The game casts you in the role of the high-priest of a dark cult worshipping an unseen Lord that has predicted the end of the world in five years’ time. The game begins with you holding domain over several houses, each full of possible future sacrifices to the Dark Lord, which need to be made at the end of each season.

Every character in the game is presented in a very gothic fashion with the monochrome visuals (there are different shades to choose from) represented with quite detailed character portraits and artwork but minimal movement, a dress fluttering here, a wig ruffling there, it’s all very low-key in that respect. The members of each house are also always shown with their eyes shrouded in darkness, adding an ominous tinge to the game which melds well with the eerie soundscape as you make the choices that move the game forward.

At the bottom of the screen are several gauges, penitence, Obedience, Ignorance, fervour etc. and these are vital in progressing through to that oh-so yearned for final apocalypse just half a decade away. Each season you choose a member of each house to represent said house and every selection will have a virtue and vice, put simply, virtues are good and vices are bad. For instance, one person may have the ability to whip the rabble up into a black religious frenzy, raising your fervour… but they may also be against flagellation, lowering the obedience level which will need to be raised by other representatives, each of which may have their own foibles which have a knock-on effect and so on and so forth, thus the balancing act begins…

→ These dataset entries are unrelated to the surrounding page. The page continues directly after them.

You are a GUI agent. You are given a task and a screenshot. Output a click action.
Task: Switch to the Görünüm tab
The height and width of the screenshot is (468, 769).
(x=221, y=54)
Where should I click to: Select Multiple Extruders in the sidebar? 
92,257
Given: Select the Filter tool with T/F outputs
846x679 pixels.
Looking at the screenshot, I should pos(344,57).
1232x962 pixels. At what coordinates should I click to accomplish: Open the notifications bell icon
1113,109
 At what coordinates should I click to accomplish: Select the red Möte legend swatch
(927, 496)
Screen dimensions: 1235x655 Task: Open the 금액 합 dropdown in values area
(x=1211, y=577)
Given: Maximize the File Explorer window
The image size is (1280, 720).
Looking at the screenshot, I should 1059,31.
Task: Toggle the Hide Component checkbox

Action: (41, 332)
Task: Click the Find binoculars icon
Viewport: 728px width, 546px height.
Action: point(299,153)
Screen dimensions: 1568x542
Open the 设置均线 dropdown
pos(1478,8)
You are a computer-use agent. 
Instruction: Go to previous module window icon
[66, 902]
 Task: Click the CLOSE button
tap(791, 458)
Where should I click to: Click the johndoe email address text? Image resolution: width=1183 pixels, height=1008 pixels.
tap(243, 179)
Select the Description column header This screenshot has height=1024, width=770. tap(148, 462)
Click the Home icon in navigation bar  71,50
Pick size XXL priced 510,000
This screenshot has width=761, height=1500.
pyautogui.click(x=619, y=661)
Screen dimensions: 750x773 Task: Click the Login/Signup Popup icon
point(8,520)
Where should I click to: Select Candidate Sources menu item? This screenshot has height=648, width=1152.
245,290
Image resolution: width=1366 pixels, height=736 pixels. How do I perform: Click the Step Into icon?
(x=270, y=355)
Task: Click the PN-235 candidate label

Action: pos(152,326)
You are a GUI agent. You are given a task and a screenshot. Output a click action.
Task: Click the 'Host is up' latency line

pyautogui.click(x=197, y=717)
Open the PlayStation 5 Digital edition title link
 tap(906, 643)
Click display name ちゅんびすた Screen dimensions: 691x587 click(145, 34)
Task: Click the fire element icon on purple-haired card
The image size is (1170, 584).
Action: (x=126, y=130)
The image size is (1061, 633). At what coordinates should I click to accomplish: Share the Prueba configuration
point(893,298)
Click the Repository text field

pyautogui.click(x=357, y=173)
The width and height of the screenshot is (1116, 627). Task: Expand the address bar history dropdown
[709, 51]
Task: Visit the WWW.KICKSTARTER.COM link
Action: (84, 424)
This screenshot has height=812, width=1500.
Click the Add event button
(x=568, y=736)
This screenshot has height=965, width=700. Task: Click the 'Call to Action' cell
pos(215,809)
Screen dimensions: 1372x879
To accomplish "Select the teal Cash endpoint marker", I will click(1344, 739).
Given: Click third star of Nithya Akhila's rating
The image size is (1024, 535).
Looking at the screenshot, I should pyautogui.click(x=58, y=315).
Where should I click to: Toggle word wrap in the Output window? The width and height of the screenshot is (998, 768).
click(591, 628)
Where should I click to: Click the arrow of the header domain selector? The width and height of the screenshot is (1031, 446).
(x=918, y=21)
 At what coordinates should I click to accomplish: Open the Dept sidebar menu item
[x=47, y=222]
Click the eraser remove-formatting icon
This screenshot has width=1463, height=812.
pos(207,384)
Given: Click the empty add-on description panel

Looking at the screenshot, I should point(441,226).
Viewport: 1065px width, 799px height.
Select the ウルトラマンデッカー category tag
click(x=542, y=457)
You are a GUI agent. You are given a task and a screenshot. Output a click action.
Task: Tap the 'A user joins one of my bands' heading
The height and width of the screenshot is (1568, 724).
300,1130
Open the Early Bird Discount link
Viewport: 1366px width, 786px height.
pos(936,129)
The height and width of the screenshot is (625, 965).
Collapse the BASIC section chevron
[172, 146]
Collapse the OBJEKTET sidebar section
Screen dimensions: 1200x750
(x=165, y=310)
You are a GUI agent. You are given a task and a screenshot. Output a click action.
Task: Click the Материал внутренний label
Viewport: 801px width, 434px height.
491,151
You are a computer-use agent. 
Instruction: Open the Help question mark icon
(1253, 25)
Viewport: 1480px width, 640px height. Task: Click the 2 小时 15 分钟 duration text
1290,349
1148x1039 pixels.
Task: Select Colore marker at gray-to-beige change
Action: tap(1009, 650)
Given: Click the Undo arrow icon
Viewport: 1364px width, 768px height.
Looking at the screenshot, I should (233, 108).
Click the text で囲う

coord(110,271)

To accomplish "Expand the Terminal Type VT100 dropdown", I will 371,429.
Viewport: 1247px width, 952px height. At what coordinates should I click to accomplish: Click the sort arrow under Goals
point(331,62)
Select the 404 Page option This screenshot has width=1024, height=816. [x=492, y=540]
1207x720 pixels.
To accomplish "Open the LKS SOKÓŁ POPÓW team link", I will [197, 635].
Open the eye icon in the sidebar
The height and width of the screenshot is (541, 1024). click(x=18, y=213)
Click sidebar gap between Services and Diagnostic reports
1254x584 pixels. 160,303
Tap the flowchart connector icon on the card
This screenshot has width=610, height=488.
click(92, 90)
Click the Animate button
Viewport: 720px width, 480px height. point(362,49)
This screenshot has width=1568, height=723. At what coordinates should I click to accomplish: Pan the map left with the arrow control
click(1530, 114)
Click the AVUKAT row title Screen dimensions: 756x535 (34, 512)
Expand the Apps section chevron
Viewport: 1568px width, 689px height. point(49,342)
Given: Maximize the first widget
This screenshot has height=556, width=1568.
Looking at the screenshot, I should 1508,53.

To spice things up there are extra events going on, each season you will get various visitations from characters in the sect who will ask for favours, advice or gifts etc. all of which deepen the balancing act, they may please one house but lower the fervour or the standing with another, rival house, for example, There is the also the very real and distinct possibility of some of the citizens losing their minds or acting strangely, meaning they need to be locked away and ‘purified’.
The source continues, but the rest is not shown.